Information supplied.
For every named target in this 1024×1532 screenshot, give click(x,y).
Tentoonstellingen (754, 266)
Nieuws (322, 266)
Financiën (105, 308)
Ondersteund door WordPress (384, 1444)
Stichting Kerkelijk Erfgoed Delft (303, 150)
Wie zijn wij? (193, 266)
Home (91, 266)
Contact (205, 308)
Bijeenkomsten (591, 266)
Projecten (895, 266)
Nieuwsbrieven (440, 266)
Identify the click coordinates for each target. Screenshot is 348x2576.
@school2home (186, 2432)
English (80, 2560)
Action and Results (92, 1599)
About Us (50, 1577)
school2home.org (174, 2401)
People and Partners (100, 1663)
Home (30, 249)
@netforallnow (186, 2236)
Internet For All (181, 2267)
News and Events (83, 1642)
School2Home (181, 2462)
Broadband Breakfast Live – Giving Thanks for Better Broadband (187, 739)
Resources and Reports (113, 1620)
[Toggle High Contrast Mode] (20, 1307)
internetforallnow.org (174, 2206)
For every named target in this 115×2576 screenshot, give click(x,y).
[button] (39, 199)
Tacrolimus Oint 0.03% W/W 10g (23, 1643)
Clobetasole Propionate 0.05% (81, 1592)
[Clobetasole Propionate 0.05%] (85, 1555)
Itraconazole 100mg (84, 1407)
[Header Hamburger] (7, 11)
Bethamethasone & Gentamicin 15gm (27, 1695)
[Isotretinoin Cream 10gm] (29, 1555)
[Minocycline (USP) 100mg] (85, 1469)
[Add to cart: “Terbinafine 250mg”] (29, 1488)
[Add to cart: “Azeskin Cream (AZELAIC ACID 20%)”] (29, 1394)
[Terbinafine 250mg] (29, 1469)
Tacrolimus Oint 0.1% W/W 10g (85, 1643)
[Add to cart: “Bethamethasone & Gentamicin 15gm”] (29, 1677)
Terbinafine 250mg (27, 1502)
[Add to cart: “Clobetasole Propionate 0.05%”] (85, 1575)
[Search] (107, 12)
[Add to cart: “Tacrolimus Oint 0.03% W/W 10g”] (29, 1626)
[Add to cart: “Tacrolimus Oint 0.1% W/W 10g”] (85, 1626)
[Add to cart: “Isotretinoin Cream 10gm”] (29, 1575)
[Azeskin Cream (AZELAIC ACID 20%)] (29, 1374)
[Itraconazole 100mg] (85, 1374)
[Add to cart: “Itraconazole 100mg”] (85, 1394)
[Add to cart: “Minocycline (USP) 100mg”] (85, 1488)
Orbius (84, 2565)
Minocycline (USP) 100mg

Task details. Transcribe the lines above between the line holding "For every named target in this 115×2576" and the line holding "[Terbinafine 250mg] (29, 1469)", inclusive, exactly as they stand and with nothing added.

Output for this task.
For every named target in this 115×2576 screenshot, give click(x,y).
[button] (39, 199)
Tacrolimus Oint 0.03% W/W 10g (23, 1643)
Clobetasole Propionate 0.05% (81, 1592)
[Clobetasole Propionate 0.05%] (85, 1555)
Itraconazole 100mg (84, 1407)
[Header Hamburger] (7, 11)
Bethamethasone & Gentamicin 15gm (27, 1695)
[Isotretinoin Cream 10gm] (29, 1555)
[Minocycline (USP) 100mg] (85, 1469)
[Add to cart: “Terbinafine 250mg”] (29, 1488)
[Add to cart: “Azeskin Cream (AZELAIC ACID 20%)”] (29, 1394)
[Terbinafine 250mg] (29, 1469)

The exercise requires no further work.